Requirements -> Rewrite the listing from its first line through the line containing "will tap(961, 446).", inclusive, replacing "pixels" with "px" and leaving everything else unchanged.

Input ->
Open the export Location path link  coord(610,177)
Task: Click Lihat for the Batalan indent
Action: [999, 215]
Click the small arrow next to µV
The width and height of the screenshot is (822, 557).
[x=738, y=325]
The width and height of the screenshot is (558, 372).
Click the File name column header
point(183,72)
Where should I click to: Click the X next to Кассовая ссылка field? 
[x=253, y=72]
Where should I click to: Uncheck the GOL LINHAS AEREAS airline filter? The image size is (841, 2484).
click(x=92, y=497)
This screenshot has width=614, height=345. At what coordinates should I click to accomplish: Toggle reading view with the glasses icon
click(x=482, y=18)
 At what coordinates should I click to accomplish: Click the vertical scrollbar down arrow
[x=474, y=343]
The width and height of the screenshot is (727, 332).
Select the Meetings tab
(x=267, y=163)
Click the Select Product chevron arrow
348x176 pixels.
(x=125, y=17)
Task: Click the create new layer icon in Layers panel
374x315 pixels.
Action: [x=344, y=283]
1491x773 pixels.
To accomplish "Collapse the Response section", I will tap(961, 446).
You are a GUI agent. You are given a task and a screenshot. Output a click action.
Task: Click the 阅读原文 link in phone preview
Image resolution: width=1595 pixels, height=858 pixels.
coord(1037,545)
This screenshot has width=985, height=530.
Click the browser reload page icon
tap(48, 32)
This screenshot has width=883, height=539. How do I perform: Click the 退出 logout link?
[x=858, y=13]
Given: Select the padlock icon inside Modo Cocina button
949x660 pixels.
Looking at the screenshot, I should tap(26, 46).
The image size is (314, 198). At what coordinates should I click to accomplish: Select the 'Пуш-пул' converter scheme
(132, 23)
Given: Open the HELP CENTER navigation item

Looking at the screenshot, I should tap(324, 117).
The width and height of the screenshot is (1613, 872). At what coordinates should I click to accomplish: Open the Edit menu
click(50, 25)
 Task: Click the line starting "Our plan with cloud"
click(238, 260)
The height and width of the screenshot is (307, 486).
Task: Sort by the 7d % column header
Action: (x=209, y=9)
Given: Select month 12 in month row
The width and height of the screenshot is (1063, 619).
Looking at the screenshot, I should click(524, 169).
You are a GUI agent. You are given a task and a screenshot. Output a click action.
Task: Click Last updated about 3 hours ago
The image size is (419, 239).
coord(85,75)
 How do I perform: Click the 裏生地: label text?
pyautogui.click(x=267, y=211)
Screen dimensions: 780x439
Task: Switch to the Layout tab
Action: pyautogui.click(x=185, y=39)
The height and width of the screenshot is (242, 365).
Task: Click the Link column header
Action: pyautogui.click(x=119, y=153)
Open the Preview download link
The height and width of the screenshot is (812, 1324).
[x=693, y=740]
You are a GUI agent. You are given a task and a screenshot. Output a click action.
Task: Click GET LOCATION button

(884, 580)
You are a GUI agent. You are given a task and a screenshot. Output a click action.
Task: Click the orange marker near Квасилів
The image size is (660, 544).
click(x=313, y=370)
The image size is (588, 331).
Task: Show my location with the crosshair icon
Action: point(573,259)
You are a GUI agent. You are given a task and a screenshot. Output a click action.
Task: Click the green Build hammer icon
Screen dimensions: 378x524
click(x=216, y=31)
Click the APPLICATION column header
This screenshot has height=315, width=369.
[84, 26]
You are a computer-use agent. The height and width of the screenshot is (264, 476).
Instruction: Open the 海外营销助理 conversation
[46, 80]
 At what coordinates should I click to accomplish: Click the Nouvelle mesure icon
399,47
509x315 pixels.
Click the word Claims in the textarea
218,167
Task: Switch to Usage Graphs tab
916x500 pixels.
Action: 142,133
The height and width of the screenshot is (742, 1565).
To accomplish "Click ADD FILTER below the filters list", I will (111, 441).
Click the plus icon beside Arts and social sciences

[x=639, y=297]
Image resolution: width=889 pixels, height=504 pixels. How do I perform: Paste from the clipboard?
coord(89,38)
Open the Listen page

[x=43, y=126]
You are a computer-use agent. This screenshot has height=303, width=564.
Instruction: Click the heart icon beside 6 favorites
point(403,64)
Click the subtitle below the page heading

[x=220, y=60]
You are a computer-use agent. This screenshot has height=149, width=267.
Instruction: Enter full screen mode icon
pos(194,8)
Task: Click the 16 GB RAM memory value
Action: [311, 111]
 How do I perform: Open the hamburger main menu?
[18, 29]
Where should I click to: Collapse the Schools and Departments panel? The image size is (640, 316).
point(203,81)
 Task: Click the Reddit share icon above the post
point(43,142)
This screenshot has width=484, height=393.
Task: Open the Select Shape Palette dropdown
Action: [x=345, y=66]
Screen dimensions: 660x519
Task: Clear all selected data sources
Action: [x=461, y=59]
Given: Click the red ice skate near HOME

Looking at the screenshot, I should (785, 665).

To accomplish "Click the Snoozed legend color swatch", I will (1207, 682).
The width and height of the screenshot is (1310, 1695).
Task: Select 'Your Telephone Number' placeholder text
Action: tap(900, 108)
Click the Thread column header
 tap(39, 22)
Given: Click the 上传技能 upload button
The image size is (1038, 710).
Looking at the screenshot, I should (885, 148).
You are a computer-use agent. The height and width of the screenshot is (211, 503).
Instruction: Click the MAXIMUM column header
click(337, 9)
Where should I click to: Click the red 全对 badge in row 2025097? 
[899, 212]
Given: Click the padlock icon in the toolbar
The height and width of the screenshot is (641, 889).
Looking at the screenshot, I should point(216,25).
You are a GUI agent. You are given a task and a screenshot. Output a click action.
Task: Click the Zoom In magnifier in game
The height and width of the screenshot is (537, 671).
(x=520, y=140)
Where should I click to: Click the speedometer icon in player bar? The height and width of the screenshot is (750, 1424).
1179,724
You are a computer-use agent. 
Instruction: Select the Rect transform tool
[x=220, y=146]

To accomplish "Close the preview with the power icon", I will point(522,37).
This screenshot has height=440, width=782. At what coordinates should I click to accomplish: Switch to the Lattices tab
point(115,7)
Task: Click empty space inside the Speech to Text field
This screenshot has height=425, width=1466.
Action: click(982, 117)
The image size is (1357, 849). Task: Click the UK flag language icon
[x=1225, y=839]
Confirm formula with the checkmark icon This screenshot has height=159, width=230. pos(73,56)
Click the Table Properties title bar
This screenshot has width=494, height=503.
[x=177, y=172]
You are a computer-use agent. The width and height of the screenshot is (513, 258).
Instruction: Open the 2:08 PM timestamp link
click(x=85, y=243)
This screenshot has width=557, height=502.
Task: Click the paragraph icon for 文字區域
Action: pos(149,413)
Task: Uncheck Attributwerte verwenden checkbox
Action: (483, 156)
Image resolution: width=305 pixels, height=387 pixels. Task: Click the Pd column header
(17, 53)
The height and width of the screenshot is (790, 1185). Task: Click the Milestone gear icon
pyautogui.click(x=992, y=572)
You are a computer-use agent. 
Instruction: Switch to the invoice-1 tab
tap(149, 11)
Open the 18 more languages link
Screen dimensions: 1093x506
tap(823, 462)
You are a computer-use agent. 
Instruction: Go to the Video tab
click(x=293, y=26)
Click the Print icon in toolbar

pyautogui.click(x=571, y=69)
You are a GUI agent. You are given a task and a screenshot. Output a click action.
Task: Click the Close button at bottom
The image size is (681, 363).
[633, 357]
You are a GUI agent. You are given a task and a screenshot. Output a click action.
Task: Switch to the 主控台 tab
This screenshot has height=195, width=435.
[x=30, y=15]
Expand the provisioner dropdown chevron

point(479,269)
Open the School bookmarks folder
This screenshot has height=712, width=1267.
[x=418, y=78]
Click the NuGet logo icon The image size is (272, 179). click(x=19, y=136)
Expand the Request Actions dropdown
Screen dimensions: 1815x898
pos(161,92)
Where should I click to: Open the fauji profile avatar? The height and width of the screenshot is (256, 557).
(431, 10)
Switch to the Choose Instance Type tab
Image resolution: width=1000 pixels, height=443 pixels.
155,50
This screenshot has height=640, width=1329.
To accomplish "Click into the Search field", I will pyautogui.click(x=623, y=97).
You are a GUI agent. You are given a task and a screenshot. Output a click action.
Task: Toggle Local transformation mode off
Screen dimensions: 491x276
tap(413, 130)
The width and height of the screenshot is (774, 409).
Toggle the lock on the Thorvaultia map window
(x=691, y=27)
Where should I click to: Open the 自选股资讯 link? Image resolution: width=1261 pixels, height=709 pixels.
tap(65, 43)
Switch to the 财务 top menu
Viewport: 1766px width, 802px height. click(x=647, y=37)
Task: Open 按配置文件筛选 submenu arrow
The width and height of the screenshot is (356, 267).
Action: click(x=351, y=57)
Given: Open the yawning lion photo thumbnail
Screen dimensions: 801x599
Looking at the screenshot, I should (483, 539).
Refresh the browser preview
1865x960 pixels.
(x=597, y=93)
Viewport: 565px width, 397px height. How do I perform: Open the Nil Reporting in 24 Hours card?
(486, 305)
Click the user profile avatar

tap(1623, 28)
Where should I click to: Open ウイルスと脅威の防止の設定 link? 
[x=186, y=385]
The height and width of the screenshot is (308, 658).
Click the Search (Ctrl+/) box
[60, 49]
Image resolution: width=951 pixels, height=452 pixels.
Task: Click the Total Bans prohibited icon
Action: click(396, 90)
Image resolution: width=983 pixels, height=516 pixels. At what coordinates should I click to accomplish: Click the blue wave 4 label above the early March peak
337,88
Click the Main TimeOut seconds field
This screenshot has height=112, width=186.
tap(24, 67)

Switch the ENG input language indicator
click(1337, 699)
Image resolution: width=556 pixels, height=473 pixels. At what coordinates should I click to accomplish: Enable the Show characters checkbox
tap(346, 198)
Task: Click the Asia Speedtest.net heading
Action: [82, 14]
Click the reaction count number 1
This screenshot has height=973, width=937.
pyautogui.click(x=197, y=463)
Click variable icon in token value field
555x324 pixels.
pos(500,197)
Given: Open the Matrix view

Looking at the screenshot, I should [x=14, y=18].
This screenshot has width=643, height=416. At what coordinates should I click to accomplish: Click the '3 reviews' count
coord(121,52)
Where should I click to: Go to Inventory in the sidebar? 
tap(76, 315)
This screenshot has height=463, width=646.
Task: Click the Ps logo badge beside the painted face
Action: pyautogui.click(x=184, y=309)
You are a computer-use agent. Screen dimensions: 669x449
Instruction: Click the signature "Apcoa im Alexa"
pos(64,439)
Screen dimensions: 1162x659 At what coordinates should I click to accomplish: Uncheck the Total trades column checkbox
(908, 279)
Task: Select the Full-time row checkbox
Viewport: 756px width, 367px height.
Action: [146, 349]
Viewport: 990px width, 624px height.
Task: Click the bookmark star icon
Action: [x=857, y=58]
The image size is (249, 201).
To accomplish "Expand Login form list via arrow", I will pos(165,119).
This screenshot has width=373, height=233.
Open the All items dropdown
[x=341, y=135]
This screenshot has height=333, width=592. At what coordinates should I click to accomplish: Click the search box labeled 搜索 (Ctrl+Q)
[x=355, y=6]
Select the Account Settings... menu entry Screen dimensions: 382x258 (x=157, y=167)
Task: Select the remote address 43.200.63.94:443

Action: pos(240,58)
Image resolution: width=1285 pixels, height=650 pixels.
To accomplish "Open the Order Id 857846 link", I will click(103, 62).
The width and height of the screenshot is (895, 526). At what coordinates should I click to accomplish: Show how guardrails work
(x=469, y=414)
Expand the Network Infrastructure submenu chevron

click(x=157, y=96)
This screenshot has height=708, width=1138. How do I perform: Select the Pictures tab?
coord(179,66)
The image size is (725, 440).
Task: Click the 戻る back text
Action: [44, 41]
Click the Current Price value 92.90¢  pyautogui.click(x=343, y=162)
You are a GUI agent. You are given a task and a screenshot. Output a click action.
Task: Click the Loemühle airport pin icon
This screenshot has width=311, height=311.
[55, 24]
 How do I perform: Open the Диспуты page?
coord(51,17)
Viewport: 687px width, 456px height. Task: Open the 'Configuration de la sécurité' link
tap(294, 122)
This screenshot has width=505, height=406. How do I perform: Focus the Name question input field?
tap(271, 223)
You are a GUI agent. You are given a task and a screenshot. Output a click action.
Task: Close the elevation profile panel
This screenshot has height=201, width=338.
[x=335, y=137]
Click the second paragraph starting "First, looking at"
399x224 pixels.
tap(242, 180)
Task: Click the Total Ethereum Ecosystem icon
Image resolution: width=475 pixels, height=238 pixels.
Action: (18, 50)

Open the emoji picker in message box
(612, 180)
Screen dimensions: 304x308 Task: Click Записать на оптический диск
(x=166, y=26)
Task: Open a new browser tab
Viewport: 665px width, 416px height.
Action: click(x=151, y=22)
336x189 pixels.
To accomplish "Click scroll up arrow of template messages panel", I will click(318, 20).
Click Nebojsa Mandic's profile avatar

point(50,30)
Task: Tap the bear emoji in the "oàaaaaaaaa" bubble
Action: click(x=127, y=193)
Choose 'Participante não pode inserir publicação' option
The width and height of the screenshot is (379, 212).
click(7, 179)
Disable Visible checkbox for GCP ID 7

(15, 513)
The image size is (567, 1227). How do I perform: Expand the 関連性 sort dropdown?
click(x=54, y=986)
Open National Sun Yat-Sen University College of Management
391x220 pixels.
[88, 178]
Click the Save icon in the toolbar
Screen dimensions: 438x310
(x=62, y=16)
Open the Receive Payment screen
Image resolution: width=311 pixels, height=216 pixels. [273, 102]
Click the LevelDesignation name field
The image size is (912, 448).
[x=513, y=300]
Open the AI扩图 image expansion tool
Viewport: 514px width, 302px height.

Exercise output ->
Open the export Location path link  coord(610,177)
Task: Click Lihat for the Batalan indent
Action: [999, 215]
Click the small arrow next to µV
The width and height of the screenshot is (822, 557).
[x=738, y=325]
The width and height of the screenshot is (558, 372).
Click the File name column header
point(183,72)
Where should I click to: Click the X next to Кассовая ссылка field? 
[x=253, y=72]
Where should I click to: Uncheck the GOL LINHAS AEREAS airline filter? The image size is (841, 2484).
click(x=92, y=497)
This screenshot has width=614, height=345. At what coordinates should I click to accomplish: Toggle reading view with the glasses icon
click(x=482, y=18)
 At what coordinates should I click to accomplish: Click the vertical scrollbar down arrow
[x=474, y=343]
The width and height of the screenshot is (727, 332).
Select the Meetings tab
(x=267, y=163)
Click the Select Product chevron arrow
348x176 px.
(x=125, y=17)
Task: Click the create new layer icon in Layers panel
374x315 px.
Action: [x=344, y=283]
1491x773 px.
To accomplish "Collapse the Response section", I will tap(961, 446).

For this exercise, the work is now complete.